- 1 can coconut milk
- 1 head of cauliflower, chopped in small florets
- 1 sweet potato, cubed
- 1/2 lb organic free range chicken, cubed (I used leftover shredded chicken. Genius)
- 3 cloves, minced
- 1 tablespoon coconut oil
- 2 tablespoons almond butter (I used walnut butter that I made because it was there, and delicious)
- 1 tablespoon curry powder
- 2 teaspoons cumin
- 1 teaspoon coriander
- 1/2 teaspoon red pepper flakes (unless you want more intense heat)
- 1/4 teaspoon cinnamon
- 1/4 teaspoon garam masala
- salt and pepper, to taste
Preparation
Place large pot or pan over medium heat, add coconut oil and garlic to saute.

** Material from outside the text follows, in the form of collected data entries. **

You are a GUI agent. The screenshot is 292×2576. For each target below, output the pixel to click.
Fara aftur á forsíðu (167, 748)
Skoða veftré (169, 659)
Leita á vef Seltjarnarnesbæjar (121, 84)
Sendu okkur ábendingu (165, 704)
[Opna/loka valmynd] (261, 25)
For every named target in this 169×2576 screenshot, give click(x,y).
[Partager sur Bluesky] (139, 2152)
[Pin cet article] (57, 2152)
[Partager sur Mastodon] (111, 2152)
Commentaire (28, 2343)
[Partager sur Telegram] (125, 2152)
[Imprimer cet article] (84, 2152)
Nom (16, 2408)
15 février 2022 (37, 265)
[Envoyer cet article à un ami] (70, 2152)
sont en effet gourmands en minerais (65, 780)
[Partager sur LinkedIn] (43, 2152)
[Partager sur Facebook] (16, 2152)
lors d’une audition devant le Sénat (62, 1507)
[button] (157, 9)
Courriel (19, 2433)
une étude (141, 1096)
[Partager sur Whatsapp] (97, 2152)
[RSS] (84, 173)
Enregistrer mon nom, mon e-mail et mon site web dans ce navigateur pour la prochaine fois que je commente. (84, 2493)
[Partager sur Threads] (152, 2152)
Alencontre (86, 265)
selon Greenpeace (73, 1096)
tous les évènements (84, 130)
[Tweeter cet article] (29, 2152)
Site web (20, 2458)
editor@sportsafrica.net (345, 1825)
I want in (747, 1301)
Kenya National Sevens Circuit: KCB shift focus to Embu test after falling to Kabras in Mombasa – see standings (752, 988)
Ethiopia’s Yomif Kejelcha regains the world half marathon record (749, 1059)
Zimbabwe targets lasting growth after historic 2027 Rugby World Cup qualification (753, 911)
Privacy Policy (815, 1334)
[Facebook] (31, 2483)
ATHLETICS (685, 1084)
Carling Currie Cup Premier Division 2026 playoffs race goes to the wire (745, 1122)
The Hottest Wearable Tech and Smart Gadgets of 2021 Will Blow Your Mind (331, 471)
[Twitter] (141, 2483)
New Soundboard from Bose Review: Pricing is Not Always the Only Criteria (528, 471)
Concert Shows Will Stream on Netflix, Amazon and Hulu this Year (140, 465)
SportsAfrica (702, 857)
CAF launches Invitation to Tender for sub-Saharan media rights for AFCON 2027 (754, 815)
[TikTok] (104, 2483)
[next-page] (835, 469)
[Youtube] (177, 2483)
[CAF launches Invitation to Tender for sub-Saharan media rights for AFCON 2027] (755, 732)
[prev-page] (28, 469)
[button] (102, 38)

Once garlic is fragrant, add your coconut milk and spices. Let simmer for about 5 minutes.
While the spices are simmering, chop your veggies and chicken.
Place sweet potatoes and cauliflower in the coconut milk, cover, and let simmer for about 10 minutes.
Then add chicken and almond butter, cover again, and let simmer for another 6-8 minutes or until chicken is cooked through.
Stir occasionally. Add more coconut milk if desired.
Consume. BE CAREFUL. Someone I know, who I was cooking for, burnt their mouth extremely bad because they have no patience. And they are very child like. I was home alone last night….Enjoy!